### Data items
_ _ _ _ _ _ _

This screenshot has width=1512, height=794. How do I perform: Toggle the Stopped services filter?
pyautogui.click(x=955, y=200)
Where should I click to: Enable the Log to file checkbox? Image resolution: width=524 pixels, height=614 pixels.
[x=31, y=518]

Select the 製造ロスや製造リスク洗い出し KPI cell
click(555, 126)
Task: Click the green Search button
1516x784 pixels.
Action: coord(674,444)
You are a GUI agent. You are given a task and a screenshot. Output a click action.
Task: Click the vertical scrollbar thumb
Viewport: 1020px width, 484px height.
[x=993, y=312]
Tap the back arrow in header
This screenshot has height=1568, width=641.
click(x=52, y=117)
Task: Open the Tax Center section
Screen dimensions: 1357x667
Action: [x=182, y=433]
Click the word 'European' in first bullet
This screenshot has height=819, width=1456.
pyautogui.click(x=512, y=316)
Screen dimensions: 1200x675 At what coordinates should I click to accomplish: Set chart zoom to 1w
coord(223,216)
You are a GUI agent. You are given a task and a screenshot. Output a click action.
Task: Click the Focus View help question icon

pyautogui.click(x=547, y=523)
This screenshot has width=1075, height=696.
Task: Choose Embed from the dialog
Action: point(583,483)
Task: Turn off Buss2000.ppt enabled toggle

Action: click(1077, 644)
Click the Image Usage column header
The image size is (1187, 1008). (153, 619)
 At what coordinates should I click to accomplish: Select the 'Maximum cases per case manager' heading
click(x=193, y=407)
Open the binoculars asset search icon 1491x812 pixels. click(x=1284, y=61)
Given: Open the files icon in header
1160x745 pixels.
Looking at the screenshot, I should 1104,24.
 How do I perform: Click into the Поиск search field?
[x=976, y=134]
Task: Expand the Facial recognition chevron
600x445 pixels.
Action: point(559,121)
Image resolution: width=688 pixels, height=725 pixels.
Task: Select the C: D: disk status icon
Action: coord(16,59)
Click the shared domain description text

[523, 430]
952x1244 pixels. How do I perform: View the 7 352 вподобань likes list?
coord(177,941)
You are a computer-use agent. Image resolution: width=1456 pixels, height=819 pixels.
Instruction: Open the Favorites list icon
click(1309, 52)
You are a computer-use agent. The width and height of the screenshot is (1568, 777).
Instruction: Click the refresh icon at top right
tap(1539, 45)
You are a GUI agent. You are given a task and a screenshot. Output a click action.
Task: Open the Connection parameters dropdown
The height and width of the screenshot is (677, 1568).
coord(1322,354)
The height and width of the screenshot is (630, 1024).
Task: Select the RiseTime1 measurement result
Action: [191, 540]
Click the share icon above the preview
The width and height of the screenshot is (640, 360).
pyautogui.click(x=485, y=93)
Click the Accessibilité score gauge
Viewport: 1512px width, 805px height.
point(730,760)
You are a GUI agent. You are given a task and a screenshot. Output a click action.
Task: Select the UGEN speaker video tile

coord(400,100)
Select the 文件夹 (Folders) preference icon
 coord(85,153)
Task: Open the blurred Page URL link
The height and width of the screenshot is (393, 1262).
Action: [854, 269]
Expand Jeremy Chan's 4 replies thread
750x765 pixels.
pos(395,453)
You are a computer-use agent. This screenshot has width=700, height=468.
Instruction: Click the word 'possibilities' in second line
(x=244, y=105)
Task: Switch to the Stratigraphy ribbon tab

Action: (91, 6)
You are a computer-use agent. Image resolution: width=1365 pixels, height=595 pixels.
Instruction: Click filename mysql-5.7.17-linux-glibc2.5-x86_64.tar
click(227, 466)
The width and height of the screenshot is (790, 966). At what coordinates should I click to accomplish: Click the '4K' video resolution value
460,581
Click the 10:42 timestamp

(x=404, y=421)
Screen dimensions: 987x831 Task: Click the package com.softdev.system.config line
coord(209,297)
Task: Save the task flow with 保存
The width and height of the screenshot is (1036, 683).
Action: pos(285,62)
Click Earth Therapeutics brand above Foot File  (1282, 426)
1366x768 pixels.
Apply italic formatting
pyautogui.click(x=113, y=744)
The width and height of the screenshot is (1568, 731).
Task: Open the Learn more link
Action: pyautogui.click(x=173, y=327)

_ _ _ _ _ _ _

### Task prompt
Return every record above exactly, line by line.

### Task response
This screenshot has width=1512, height=794. How do I perform: Toggle the Stopped services filter?
pyautogui.click(x=955, y=200)
Where should I click to: Enable the Log to file checkbox? Image resolution: width=524 pixels, height=614 pixels.
[x=31, y=518]

Select the 製造ロスや製造リスク洗い出し KPI cell
click(555, 126)
Task: Click the green Search button
1516x784 pixels.
Action: coord(674,444)
You are a GUI agent. You are given a task and a screenshot. Output a click action.
Task: Click the vertical scrollbar thumb
Viewport: 1020px width, 484px height.
[x=993, y=312]
Tap the back arrow in header
This screenshot has height=1568, width=641.
click(x=52, y=117)
Task: Open the Tax Center section
Screen dimensions: 1357x667
Action: [x=182, y=433]
Click the word 'European' in first bullet
This screenshot has height=819, width=1456.
pyautogui.click(x=512, y=316)
Screen dimensions: 1200x675 At what coordinates should I click to accomplish: Set chart zoom to 1w
coord(223,216)
You are a GUI agent. You are given a task and a screenshot. Output a click action.
Task: Click the Focus View help question icon

pyautogui.click(x=547, y=523)
This screenshot has width=1075, height=696.
Task: Choose Embed from the dialog
Action: point(583,483)
Task: Turn off Buss2000.ppt enabled toggle

Action: click(1077, 644)
Click the Image Usage column header
The image size is (1187, 1008). (153, 619)
 At what coordinates should I click to accomplish: Select the 'Maximum cases per case manager' heading
click(x=193, y=407)
Open the binoculars asset search icon 1491x812 pixels. click(x=1284, y=61)
Given: Open the files icon in header
1160x745 pixels.
Looking at the screenshot, I should 1104,24.
 How do I perform: Click into the Поиск search field?
[x=976, y=134]
Task: Expand the Facial recognition chevron
600x445 pixels.
Action: point(559,121)
Image resolution: width=688 pixels, height=725 pixels.
Task: Select the C: D: disk status icon
Action: coord(16,59)
Click the shared domain description text

[523, 430]
952x1244 pixels. How do I perform: View the 7 352 вподобань likes list?
coord(177,941)
You are a computer-use agent. Image resolution: width=1456 pixels, height=819 pixels.
Instruction: Open the Favorites list icon
click(1309, 52)
You are a computer-use agent. The width and height of the screenshot is (1568, 777).
Instruction: Click the refresh icon at top right
tap(1539, 45)
You are a GUI agent. You are given a task and a screenshot. Output a click action.
Task: Open the Connection parameters dropdown
The height and width of the screenshot is (677, 1568).
coord(1322,354)
The height and width of the screenshot is (630, 1024).
Task: Select the RiseTime1 measurement result
Action: [191, 540]
Click the share icon above the preview
The width and height of the screenshot is (640, 360).
pyautogui.click(x=485, y=93)
Click the Accessibilité score gauge
Viewport: 1512px width, 805px height.
point(730,760)
You are a GUI agent. You are given a task and a screenshot. Output a click action.
Task: Select the UGEN speaker video tile

coord(400,100)
Select the 文件夹 (Folders) preference icon
 coord(85,153)
Task: Open the blurred Page URL link
The height and width of the screenshot is (393, 1262).
Action: [854, 269]
Expand Jeremy Chan's 4 replies thread
750x765 pixels.
pos(395,453)
You are a computer-use agent. This screenshot has width=700, height=468.
Instruction: Click the word 'possibilities' in second line
(x=244, y=105)
Task: Switch to the Stratigraphy ribbon tab

Action: (91, 6)
You are a computer-use agent. Image resolution: width=1365 pixels, height=595 pixels.
Instruction: Click filename mysql-5.7.17-linux-glibc2.5-x86_64.tar
click(227, 466)
The width and height of the screenshot is (790, 966). At what coordinates should I click to accomplish: Click the '4K' video resolution value
460,581
Click the 10:42 timestamp

(x=404, y=421)
Screen dimensions: 987x831 Task: Click the package com.softdev.system.config line
coord(209,297)
Task: Save the task flow with 保存
The width and height of the screenshot is (1036, 683).
Action: pos(285,62)
Click Earth Therapeutics brand above Foot File  (1282, 426)
1366x768 pixels.
Apply italic formatting
pyautogui.click(x=113, y=744)
The width and height of the screenshot is (1568, 731).
Task: Open the Learn more link
Action: pyautogui.click(x=173, y=327)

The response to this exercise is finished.